| EXERCISE DETAILS |
Transcribe the lines below exactly. No image belongs in the transcription.

Recorded data:
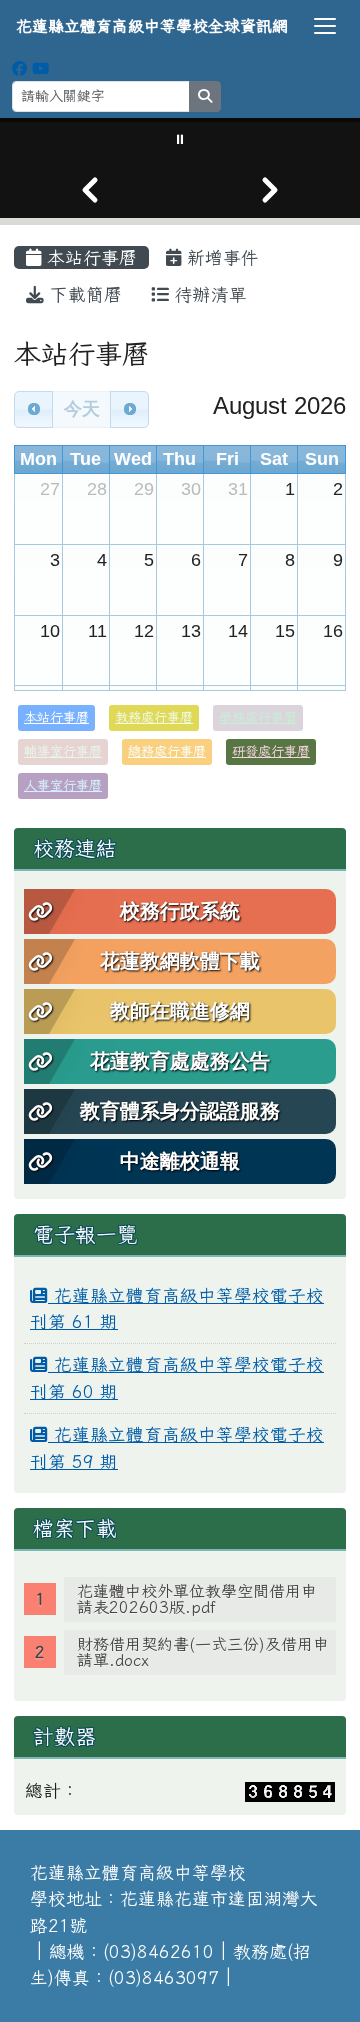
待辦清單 (208, 294)
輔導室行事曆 (63, 751)
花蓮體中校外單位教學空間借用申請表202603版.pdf (197, 1599)
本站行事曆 (89, 257)
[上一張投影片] (90, 190)
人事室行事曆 (63, 785)
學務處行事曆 (258, 717)
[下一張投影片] (270, 190)
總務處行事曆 (167, 751)
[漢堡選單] (325, 26)
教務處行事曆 (154, 717)
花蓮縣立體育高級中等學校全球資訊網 (152, 26)
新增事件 (220, 257)
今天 (82, 409)
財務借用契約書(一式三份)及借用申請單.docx (203, 1652)
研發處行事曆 (271, 751)
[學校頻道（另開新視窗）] (40, 68)
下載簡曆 (83, 294)
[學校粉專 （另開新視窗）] (19, 68)
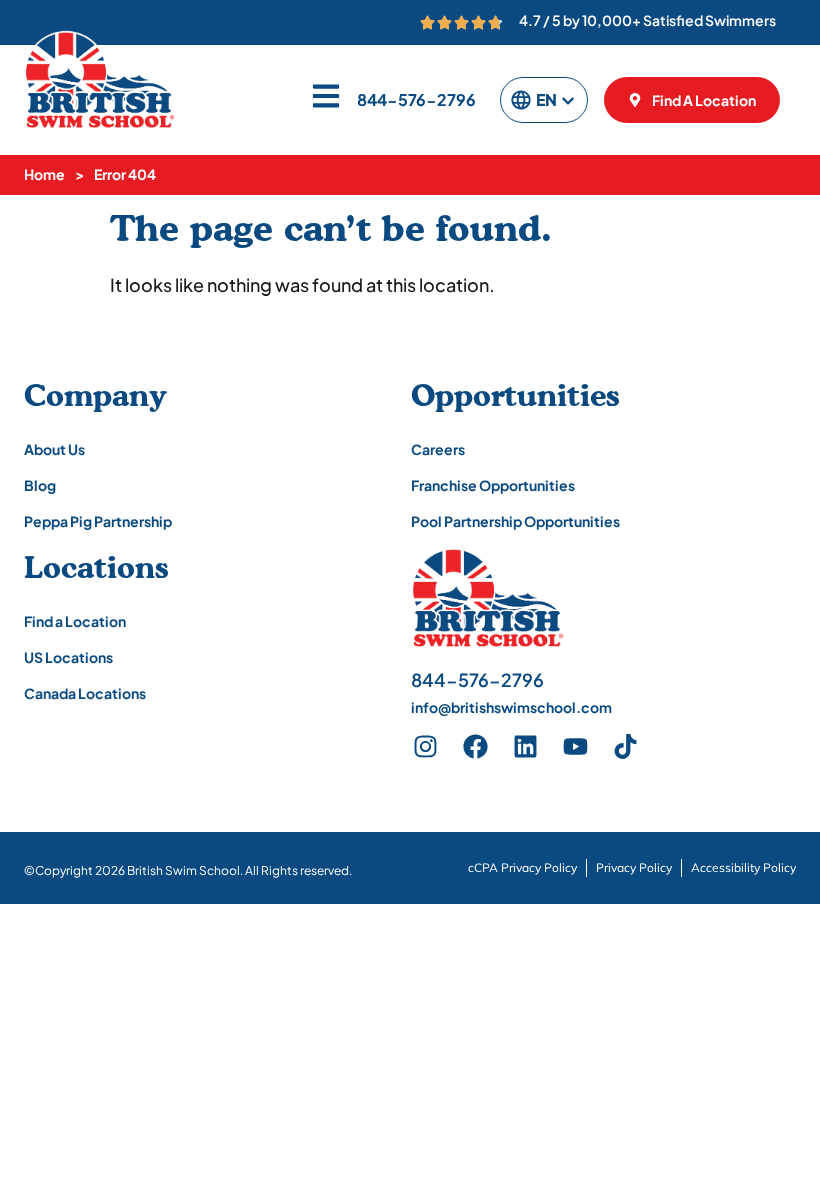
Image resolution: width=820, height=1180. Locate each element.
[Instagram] (426, 747)
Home (44, 174)
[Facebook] (476, 747)
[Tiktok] (626, 747)
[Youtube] (576, 747)
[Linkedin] (526, 747)
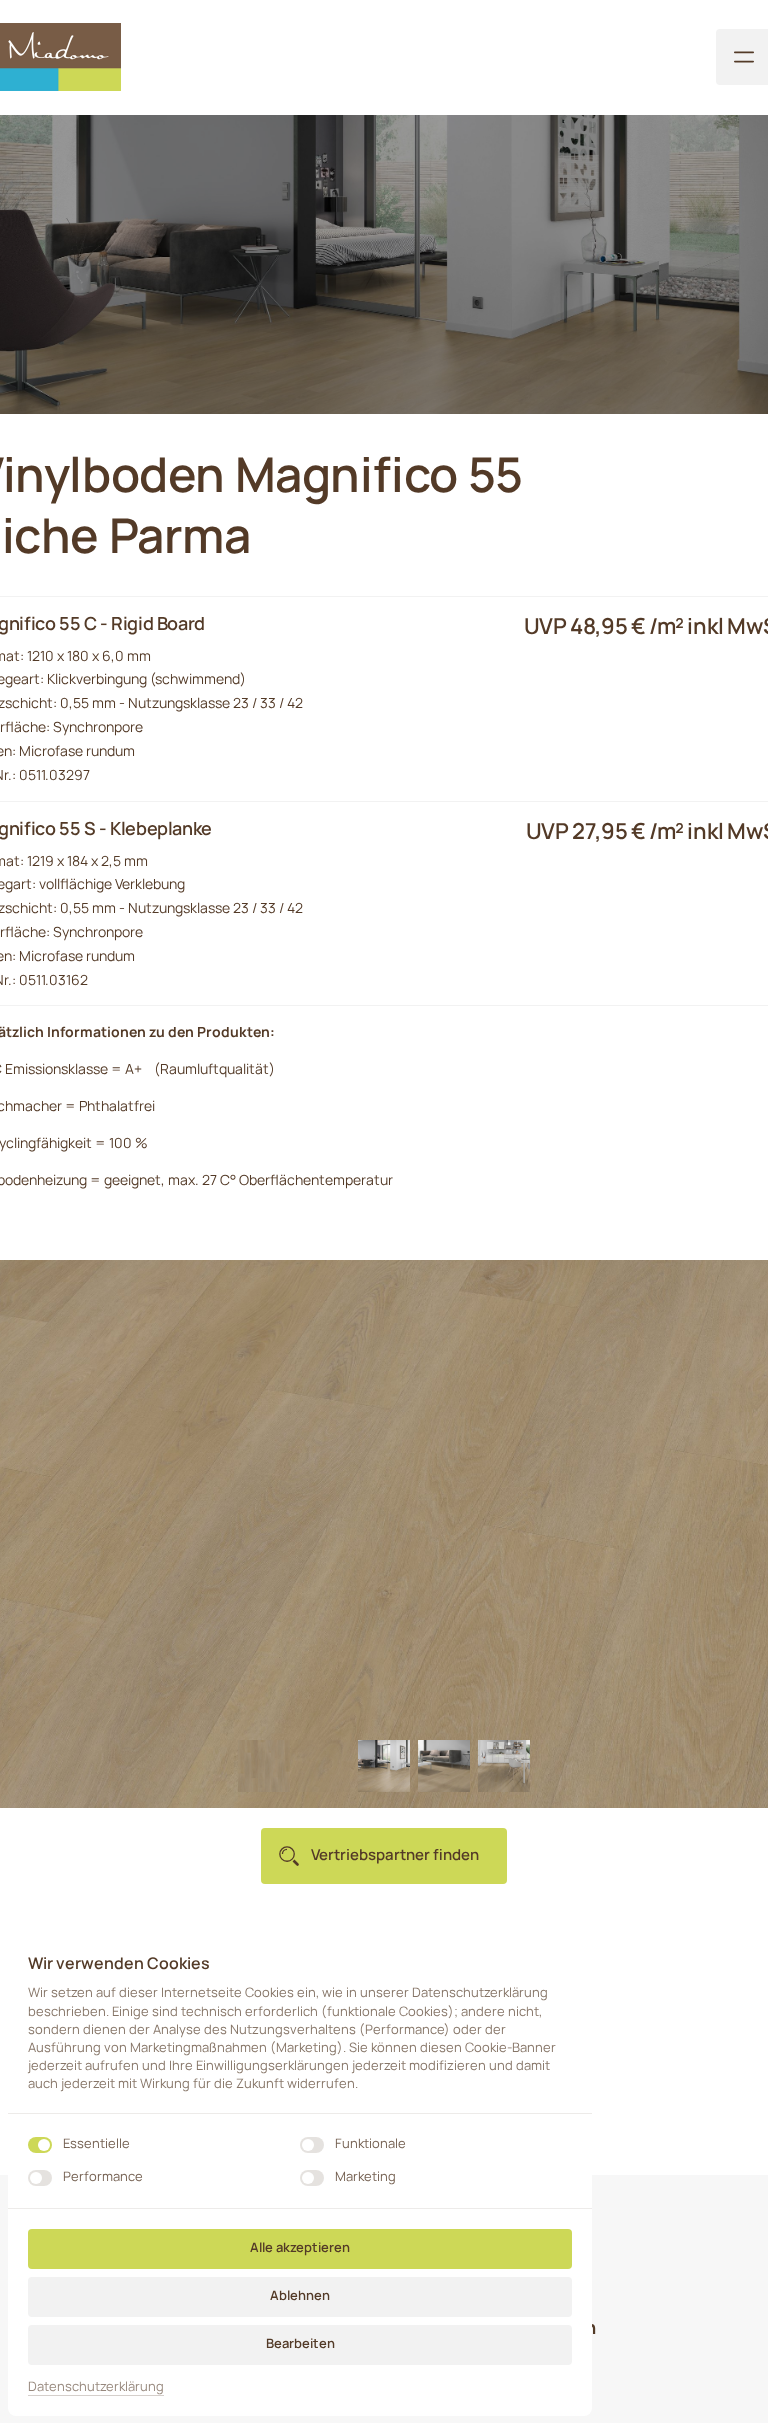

| RESPONSE |
待辦清單 (208, 294)
輔導室行事曆 (63, 751)
花蓮體中校外單位教學空間借用申請表202603版.pdf (197, 1599)
本站行事曆 (89, 257)
[上一張投影片] (90, 190)
人事室行事曆 (63, 785)
學務處行事曆 (258, 717)
[下一張投影片] (270, 190)
總務處行事曆 (167, 751)
[漢堡選單] (325, 26)
教務處行事曆 (154, 717)
花蓮縣立體育高級中等學校全球資訊網 (152, 26)
新增事件 (220, 257)
今天 (82, 409)
財務借用契約書(一式三份)及借用申請單.docx (203, 1652)
研發處行事曆 (271, 751)
[學校頻道（另開新視窗）] (40, 68)
下載簡曆 (83, 294)
[學校粉專 （另開新視窗）] (19, 68)
Image resolution: width=820, height=1180. Locate each element.
[Instagram] (426, 747)
Home (44, 174)
[Facebook] (476, 747)
[Tiktok] (626, 747)
[Youtube] (576, 747)
[Linkedin] (526, 747)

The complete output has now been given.